Maybe Galen Weston is a better salesman than people thought.

Loblaw Companies Ltd. posted a 32.5 per cent jump in its third-quarter earnings, thanks in part to a 3.5 per cent rise in sales, the company said Thursday.

And part of the credit for that strong quarterly performance might be due to the bespectacled billionaire and his "aw shucks" television ads, trying to lure customers back to the grocery chain.

"Third-quarter performance showed some signs of progress towards our goal of becoming an effective selling organization," said Weston, who doubles as Loblaw's executive chairman.

Same store strength

The company posted same-store sales growth of three per cent, modest in stronger economic times, but an impressive number considering Canada's ongoing financial slowdown.

Loblaw's rise in same-store sales, which eliminates revenue increases due to new outlet openings, was almost twice the 1.6 per cent growth rate the company experienced in 2007, when economic times were more buoyant.

Three month stock chart for Loblaw Companies Ltd.Three month stock chart for Loblaw Companies Ltd.

The company's revenue in the latest quarter took a hit because of a calendar quirk which placed sales for the Thanksgiving holiday in the fourth quarter of this year.

That shift cost Loblaw an additional 0.7 per cent in sales in the third quarter, a figure which should improve the company's results for the final financial period.

Profits rise, economy slumps

Overall, Loblaw earned $155 million, or 56 cents a share, for the three months ended October 4. That compared favourably to a profit of $117 million, or 43 cents a share, for the same period one year earlier.

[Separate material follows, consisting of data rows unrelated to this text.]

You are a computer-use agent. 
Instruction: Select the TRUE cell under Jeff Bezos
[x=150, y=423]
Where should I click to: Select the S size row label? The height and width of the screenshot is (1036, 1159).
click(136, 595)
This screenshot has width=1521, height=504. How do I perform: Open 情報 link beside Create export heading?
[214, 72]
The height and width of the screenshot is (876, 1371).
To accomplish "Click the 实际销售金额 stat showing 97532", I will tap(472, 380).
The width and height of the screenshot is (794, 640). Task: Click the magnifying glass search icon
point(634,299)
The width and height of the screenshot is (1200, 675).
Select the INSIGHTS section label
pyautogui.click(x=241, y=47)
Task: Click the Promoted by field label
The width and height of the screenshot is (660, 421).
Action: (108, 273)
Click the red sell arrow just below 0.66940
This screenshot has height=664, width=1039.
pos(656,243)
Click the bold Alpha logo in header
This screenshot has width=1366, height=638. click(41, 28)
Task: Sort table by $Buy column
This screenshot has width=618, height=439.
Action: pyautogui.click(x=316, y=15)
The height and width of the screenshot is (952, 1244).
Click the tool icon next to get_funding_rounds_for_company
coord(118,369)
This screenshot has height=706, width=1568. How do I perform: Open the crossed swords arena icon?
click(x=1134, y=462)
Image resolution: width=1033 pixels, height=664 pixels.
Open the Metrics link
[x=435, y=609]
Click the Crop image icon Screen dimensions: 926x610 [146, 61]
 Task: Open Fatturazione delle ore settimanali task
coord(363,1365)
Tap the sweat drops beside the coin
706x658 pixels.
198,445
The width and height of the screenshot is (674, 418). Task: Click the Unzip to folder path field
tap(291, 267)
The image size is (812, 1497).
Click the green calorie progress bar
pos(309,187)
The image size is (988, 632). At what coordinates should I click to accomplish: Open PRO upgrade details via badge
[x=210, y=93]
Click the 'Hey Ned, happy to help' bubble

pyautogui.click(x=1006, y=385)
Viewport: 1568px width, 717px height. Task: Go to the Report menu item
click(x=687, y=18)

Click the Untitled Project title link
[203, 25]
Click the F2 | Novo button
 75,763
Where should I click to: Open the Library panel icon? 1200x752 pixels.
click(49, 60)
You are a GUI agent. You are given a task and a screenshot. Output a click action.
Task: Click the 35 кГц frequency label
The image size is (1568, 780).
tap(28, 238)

Sales topped out at $9.453 billion for the last period compared with $9.137 billion for the third quarter of 2007.

Loblaw's 3.5 per cent revenue rise outpaced cost increases of 3.3 per cent, which boosted operating income by $61 million, reaching $311 million in the third quarter.

Loblaw, which has suffered in recent years from deteriorating stores and supply-chain problems, is in the second year of a transformation strategy that could take the corporation as long as five years to implement.

Weston's iconic ads have him wandering farmers' fields with the chain's suppliers and talking about Loblaw's efforts at greening its product lines.

The company's plan also is to spruce up existing stores, especially those facilities that post high sales per foot, rather than gaining new sales by opening new stores.

The supermarket chain said it expected to spend between $700 million and $800 million on capital improvements this year versus $613 million in fiscal 2007.

Loblaw also engaged a trio of software companies earlier this year to help it track its produce and simplify its distribution networks. All told, the company expects to spend $90 million on its information technology improvements, $57 million of which relates to employee terminations.

The strategy is important because the coming months will be "challenging" for the company, Weston said.